THE EXERCISE
Rewrite all of the lines below as a numbered list, omitting the blank ones.
>> begin AVAILABLE DATA
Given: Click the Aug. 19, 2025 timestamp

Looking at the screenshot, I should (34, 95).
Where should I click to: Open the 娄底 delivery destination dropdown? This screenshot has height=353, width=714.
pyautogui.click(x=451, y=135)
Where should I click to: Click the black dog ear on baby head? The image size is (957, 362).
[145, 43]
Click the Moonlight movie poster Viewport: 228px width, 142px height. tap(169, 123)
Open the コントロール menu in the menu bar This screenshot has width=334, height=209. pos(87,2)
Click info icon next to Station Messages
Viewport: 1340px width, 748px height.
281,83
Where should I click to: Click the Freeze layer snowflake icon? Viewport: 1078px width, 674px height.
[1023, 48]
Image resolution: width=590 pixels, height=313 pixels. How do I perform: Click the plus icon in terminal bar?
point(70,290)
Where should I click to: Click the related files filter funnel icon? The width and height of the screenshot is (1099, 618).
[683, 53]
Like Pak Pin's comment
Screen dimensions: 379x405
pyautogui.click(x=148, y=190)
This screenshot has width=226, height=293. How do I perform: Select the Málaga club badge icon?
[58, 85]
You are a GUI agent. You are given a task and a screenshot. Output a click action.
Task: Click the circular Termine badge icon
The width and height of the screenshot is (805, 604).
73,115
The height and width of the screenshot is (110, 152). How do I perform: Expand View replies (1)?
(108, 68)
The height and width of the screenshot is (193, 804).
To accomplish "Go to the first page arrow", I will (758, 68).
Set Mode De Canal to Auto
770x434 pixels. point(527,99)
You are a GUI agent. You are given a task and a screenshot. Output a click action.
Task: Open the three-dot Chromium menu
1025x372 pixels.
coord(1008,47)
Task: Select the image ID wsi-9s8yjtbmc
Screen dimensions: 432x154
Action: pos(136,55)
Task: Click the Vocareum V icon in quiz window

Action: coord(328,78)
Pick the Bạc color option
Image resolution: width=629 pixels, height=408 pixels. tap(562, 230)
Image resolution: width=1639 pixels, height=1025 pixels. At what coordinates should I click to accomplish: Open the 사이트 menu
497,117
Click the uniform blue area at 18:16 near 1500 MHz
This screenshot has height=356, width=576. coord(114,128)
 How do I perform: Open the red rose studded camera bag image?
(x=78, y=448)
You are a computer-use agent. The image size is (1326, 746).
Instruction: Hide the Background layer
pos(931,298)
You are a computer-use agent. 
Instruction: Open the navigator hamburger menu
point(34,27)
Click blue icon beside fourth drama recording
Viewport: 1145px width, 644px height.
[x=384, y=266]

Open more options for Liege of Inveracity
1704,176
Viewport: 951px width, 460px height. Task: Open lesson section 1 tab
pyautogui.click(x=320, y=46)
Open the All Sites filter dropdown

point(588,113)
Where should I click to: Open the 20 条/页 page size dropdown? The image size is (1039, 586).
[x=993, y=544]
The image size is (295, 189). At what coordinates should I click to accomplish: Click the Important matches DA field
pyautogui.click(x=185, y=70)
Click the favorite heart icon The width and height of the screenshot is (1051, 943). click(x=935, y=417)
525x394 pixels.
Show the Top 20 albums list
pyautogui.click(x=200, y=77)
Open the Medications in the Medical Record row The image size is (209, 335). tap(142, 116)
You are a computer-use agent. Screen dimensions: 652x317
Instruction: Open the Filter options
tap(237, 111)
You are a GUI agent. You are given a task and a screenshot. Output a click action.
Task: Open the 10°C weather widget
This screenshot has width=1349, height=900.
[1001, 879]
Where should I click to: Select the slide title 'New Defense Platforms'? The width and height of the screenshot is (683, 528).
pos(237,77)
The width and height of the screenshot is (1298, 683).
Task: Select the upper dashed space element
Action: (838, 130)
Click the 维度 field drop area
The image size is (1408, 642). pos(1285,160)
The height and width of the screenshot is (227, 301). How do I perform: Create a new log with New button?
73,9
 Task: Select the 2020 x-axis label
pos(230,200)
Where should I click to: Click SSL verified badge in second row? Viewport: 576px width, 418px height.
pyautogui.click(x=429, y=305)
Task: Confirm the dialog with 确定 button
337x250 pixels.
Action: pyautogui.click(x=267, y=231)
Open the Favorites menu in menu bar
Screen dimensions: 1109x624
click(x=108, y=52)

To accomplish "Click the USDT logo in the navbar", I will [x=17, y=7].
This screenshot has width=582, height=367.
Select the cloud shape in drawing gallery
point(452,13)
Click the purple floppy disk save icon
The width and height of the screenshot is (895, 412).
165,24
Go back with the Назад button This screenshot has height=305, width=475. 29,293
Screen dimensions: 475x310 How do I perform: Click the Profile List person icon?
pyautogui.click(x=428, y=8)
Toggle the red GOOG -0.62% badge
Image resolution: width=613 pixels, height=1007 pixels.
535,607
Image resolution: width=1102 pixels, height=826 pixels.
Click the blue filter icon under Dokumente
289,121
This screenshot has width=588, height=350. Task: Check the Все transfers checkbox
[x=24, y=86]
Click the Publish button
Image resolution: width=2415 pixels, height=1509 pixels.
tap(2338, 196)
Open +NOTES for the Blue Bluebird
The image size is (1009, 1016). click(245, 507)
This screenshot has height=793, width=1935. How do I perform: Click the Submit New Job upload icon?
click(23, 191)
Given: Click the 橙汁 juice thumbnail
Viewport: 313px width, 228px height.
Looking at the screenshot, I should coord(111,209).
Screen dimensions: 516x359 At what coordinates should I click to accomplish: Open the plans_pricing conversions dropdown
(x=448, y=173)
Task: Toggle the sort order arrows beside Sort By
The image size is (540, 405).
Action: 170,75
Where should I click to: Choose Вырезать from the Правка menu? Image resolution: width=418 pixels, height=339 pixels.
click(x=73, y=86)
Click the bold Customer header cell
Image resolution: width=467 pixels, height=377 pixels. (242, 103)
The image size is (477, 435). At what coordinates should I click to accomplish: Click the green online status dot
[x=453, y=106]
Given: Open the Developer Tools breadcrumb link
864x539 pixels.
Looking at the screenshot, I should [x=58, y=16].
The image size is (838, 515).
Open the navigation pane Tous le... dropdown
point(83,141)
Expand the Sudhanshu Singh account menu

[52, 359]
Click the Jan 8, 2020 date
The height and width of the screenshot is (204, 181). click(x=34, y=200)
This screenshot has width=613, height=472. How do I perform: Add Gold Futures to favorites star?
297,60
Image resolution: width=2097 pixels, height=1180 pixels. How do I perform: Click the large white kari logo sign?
>> end AVAILABLE DATA
EXERCISE OUTPUT
1. Given: Click the Aug. 19, 2025 timestamp
2. Looking at the screenshot, I should (34, 95).
3. Where should I click to: Open the 娄底 delivery destination dropdown? This screenshot has height=353, width=714.
4. pyautogui.click(x=451, y=135)
5. Where should I click to: Click the black dog ear on baby head? The image size is (957, 362).
6. [145, 43]
7. Click the Moonlight movie poster Viewport: 228px width, 142px height. tap(169, 123)
8. Open the コントロール menu in the menu bar This screenshot has width=334, height=209. pos(87,2)
9. Click info icon next to Station Messages
10. Viewport: 1340px width, 748px height.
11. 281,83
12. Where should I click to: Click the Freeze layer snowflake icon? Viewport: 1078px width, 674px height.
13. [1023, 48]
14. Image resolution: width=590 pixels, height=313 pixels. How do I perform: Click the plus icon in terminal bar?
15. point(70,290)
16. Where should I click to: Click the related files filter funnel icon? The width and height of the screenshot is (1099, 618).
17. [683, 53]
18. Like Pak Pin's comment
19. Screen dimensions: 379x405
20. pyautogui.click(x=148, y=190)
21. This screenshot has width=226, height=293. How do I perform: Select the Málaga club badge icon?
22. [58, 85]
23. You are a GUI agent. You are given a task and a screenshot. Output a click action.
24. Task: Click the circular Termine badge icon
25. The width and height of the screenshot is (805, 604).
26. 73,115
27. The height and width of the screenshot is (110, 152). How do I perform: Expand View replies (1)?
28. (108, 68)
29. The height and width of the screenshot is (193, 804).
30. To accomplish "Go to the first page arrow", I will (758, 68).
31. Set Mode De Canal to Auto
32. 770x434 pixels. point(527,99)
33. You are a GUI agent. You are given a task and a screenshot. Output a click action.
34. Task: Open the three-dot Chromium menu
35. 1025x372 pixels.
36. coord(1008,47)
37. Task: Select the image ID wsi-9s8yjtbmc
38. Screen dimensions: 432x154
39. Action: pos(136,55)
40. Task: Click the Vocareum V icon in quiz window
41. Action: coord(328,78)
42. Pick the Bạc color option
43. Image resolution: width=629 pixels, height=408 pixels. tap(562, 230)
44. Image resolution: width=1639 pixels, height=1025 pixels. At what coordinates should I click to accomplish: Open the 사이트 menu
45. 497,117
46. Click the uniform blue area at 18:16 near 1500 MHz
47. This screenshot has height=356, width=576. coord(114,128)
48.  How do I perform: Open the red rose studded camera bag image?
49. (x=78, y=448)
50. You are a computer-use agent. The image size is (1326, 746).
51. Instruction: Hide the Background layer
52. pos(931,298)
53. You are a computer-use agent. 
54. Instruction: Open the navigator hamburger menu
55. point(34,27)
56. Click blue icon beside fourth drama recording
57. Viewport: 1145px width, 644px height.
58. [x=384, y=266]
59. Open more options for Liege of Inveracity
60. 1704,176
61. Viewport: 951px width, 460px height. Task: Open lesson section 1 tab
62. pyautogui.click(x=320, y=46)
63. Open the All Sites filter dropdown
64. point(588,113)
65. Where should I click to: Open the 20 条/页 page size dropdown? The image size is (1039, 586).
66. [x=993, y=544]
67. The image size is (295, 189). At what coordinates should I click to accomplish: Click the Important matches DA field
68. pyautogui.click(x=185, y=70)
69. Click the favorite heart icon The width and height of the screenshot is (1051, 943). click(x=935, y=417)
70. 525x394 pixels.
71. Show the Top 20 albums list
72. pyautogui.click(x=200, y=77)
73. Open the Medications in the Medical Record row The image size is (209, 335). tap(142, 116)
74. You are a computer-use agent. Screen dimensions: 652x317
75. Instruction: Open the Filter options
76. tap(237, 111)
77. You are a GUI agent. You are given a task and a screenshot. Output a click action.
78. Task: Open the 10°C weather widget
79. This screenshot has width=1349, height=900.
80. [1001, 879]
81. Where should I click to: Select the slide title 'New Defense Platforms'? The width and height of the screenshot is (683, 528).
82. pos(237,77)
83. The width and height of the screenshot is (1298, 683).
84. Task: Select the upper dashed space element
85. Action: (838, 130)
86. Click the 维度 field drop area
87. The image size is (1408, 642). pos(1285,160)
88. The height and width of the screenshot is (227, 301). How do I perform: Create a new log with New button?
89. 73,9
90.  Task: Select the 2020 x-axis label
91. pos(230,200)
92. Where should I click to: Click SSL verified badge in second row? Viewport: 576px width, 418px height.
93. pyautogui.click(x=429, y=305)
94. Task: Confirm the dialog with 确定 button
95. 337x250 pixels.
96. Action: pyautogui.click(x=267, y=231)
97. Open the Favorites menu in menu bar
98. Screen dimensions: 1109x624
99. click(x=108, y=52)
100. To accomplish "Click the USDT logo in the navbar", I will [x=17, y=7].
101. This screenshot has width=582, height=367.
102. Select the cloud shape in drawing gallery
103. point(452,13)
104. Click the purple floppy disk save icon
105. The width and height of the screenshot is (895, 412).
106. 165,24
107. Go back with the Назад button This screenshot has height=305, width=475. 29,293
108. Screen dimensions: 475x310 How do I perform: Click the Profile List person icon?
109. pyautogui.click(x=428, y=8)
110. Toggle the red GOOG -0.62% badge
111. Image resolution: width=613 pixels, height=1007 pixels.
112. 535,607
113. Image resolution: width=1102 pixels, height=826 pixels.
114. Click the blue filter icon under Dokumente
115. 289,121
116. This screenshot has width=588, height=350. Task: Check the Все transfers checkbox
117. [x=24, y=86]
118. Click the Publish button
119. Image resolution: width=2415 pixels, height=1509 pixels.
120. tap(2338, 196)
121. Open +NOTES for the Blue Bluebird
122. The image size is (1009, 1016). click(245, 507)
123. This screenshot has height=793, width=1935. How do I perform: Click the Submit New Job upload icon?
124. click(23, 191)
125. Given: Click the 橙汁 juice thumbnail
126. Viewport: 313px width, 228px height.
127. Looking at the screenshot, I should coord(111,209).
128. Screen dimensions: 516x359 At what coordinates should I click to accomplish: Open the plans_pricing conversions dropdown
129. (x=448, y=173)
130. Task: Toggle the sort order arrows beside Sort By
131. The image size is (540, 405).
132. Action: 170,75
133. Where should I click to: Choose Вырезать from the Правка menu? Image resolution: width=418 pixels, height=339 pixels.
134. click(x=73, y=86)
135. Click the bold Customer header cell
136. Image resolution: width=467 pixels, height=377 pixels. (242, 103)
137. The image size is (477, 435). At what coordinates should I click to accomplish: Click the green online status dot
138. [x=453, y=106]
139. Given: Open the Developer Tools breadcrumb link
140. 864x539 pixels.
141. Looking at the screenshot, I should [x=58, y=16].
142. The image size is (838, 515).
143. Open the navigation pane Tous le... dropdown
144. point(83,141)
145. Expand the Sudhanshu Singh account menu
146. [52, 359]
147. Click the Jan 8, 2020 date
148. The height and width of the screenshot is (204, 181). click(x=34, y=200)
149. This screenshot has width=613, height=472. How do I perform: Add Gold Futures to favorites star?
150. 297,60
151. Image resolution: width=2097 pixels, height=1180 pixels. How do I perform: Click the large white kari logo sign?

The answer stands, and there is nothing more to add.